Nothing but the lines from the one containing "Task: Select the V10 SINE voltage source" to the end of the data should be returned, each exactly as written.

Saved entries:
* * * * * * * * *
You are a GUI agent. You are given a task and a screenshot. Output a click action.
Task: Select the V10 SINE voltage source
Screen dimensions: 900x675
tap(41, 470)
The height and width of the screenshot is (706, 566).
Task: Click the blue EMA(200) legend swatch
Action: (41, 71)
* * * * * * * * *
ANSWER SPACE:
Task: Select the V10 SINE voltage source
Screen dimensions: 900x675
tap(41, 470)
The height and width of the screenshot is (706, 566).
Task: Click the blue EMA(200) legend swatch
Action: (41, 71)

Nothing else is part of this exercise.